A refund on electric bills?

Utahns paid $50 million too much, group says

Published: Friday, Oct. 7 2005 12:00 a.m. MDT

Utah Power customers could receive a $50 million refund if the state Committee of Consumer Services has its way.

The consumer committee asked state regulators Thursday to force PacifiCorp, Utah Power's parent company, to return more than $50 million to Utah ratepayers.

The committee maintains that PacifiCorp wrongfully collected in its electricity rates more money than was needed to pay income taxes.

After ScottishPower purchased PacifiCorp in 1999, it set up a holding company to collect the anticipated tax costs of each of its subsidiaries, including PacifiCorp, according to Reed Warnick, an attorney representing the consumer committee.

The subsidiaries computed their tax costs as if they were stand-alone entities and then paid their tax liability to PacifiCorp Holding Inc.
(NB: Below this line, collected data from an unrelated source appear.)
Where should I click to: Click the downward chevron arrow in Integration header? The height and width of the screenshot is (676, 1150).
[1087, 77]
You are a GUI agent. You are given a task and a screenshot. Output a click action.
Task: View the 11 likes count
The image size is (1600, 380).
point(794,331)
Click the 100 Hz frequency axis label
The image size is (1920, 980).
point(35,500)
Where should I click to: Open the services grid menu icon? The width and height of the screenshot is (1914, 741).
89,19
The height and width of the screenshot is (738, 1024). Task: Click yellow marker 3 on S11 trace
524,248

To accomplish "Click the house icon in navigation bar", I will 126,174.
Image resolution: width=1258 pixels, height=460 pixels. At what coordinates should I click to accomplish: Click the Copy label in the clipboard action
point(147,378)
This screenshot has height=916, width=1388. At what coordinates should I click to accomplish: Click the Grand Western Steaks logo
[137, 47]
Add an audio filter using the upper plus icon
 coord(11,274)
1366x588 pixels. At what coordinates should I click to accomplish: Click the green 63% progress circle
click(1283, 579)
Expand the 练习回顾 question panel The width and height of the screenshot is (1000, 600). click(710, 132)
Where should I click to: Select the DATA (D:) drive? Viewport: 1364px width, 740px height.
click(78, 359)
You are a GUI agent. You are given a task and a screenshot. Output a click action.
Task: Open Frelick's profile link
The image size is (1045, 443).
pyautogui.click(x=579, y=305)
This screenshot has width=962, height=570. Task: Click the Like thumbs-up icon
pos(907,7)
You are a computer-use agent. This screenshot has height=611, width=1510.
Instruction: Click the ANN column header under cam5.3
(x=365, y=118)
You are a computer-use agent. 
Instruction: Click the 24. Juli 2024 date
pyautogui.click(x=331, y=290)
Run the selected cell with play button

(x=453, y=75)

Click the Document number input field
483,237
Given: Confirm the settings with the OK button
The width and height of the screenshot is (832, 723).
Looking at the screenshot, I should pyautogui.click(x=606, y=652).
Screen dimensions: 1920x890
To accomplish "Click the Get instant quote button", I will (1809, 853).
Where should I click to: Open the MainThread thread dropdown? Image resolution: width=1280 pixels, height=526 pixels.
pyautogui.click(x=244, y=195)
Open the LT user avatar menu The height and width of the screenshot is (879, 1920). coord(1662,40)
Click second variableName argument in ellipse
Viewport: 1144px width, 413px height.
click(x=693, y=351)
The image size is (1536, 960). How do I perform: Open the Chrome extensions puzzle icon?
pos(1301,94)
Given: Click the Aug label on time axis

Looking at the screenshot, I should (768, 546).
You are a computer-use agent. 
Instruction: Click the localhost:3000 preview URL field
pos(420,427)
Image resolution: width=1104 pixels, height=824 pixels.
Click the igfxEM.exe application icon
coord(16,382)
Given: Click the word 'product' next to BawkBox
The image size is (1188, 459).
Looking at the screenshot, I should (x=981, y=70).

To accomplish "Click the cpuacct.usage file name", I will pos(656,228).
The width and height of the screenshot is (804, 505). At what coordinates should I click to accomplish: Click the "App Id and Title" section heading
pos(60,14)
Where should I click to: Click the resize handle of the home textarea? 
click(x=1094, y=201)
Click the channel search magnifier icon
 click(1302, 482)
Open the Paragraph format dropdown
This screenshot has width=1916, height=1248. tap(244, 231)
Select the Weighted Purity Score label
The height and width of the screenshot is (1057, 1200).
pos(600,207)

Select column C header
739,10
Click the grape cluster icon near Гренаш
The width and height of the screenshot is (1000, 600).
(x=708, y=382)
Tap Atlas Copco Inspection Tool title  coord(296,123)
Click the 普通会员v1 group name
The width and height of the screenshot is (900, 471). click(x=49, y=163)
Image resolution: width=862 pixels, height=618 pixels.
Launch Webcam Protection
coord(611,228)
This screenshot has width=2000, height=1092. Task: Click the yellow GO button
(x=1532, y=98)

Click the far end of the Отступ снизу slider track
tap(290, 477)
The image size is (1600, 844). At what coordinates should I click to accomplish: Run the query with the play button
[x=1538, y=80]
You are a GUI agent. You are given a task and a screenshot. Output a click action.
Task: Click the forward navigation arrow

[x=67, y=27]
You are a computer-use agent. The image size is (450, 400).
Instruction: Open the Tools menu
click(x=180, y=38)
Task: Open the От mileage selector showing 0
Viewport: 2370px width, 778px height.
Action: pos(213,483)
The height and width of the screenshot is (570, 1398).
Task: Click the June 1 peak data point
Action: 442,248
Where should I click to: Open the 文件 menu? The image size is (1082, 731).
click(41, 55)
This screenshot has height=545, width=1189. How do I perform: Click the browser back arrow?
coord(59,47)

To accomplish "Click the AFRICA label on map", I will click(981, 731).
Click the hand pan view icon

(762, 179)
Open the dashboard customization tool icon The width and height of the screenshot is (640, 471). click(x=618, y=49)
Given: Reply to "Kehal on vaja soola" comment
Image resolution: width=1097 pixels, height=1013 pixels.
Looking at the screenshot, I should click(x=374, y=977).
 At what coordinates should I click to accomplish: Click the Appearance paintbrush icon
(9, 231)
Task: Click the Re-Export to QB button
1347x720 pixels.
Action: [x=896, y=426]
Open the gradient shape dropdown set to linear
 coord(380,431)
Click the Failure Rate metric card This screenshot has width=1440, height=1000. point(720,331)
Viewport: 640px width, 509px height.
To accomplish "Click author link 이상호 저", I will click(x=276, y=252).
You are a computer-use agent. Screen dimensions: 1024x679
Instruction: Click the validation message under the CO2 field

However, PacifiCorp Holding Inc. consolidated the tax liability of the subsidiaries, Warnick said, netting member losses against the gains of others.

"In this case, it makes a huge difference as to what the liability of those members would have been if they had each filed individually," Warnick said. "That creates a large sum of money. It's not just paper."

Those savings were supposed to be redirected back to profitable subsidiaries, Warnick said, but in the case of PacifiCorp they never were.

A 2004 U.S. Securities and Exchange Commission audit ordered that $225.7 million in misappropriated monies be re-allocated back to PacifiCorp.

The consumer committee estimates that more than $50 million of that amount was taken from Utah ratepayers.

"The committee's argument is, those monies should have never been collected in rates in the first place," Warnick said. "We want those monies returned to ratepayers."

But Dave Eskelsen, a spokesman for PacifiCorp, said the company is puzzled by the consumer committee's action.

"The SEC did not require any cash transfers to take place into or out of PacifiCorp," Eskelsen said. "And there were no changes to the company's audited financial results."

Eskelsen said the company will be able to demonstrate clearly that ratepayer monies have been used properly.